Almost all those things are also true of the she-demon dinosaur, whose manipulative intelligence and deceptive wiles hint at a secret connection with the human female that is never made explicit. She absolutely needs to be confronted and conquered by Owen – if sexual domination were involved this would be a much more interesting movie – and subdued to the natural order of things, which despite all the superficial changes of the last several thousand years apparently still involves hot but sensitive bearded dudes being in charge, as in the book of Genesis. As a laboratory-bred abomination who has eaten her only sibling, she has no nuclear family to whose embrace she may return.

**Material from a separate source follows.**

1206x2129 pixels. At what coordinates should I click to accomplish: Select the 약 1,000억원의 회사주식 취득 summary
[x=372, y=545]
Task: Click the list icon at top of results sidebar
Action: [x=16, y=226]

Such is the painful price of consciousness, and of rebellion; like Milton’s Satan she is the secret hero of her story (except that her story’s not very good). Better to reign in hell than serve in heaven, she says, or rather roars, and if those places don’t exist then at least let’s stomp the crap out of this Sunglass Hut.


By Andrew O'Hehir

Andrew O'Hehir is executive editor of Salon.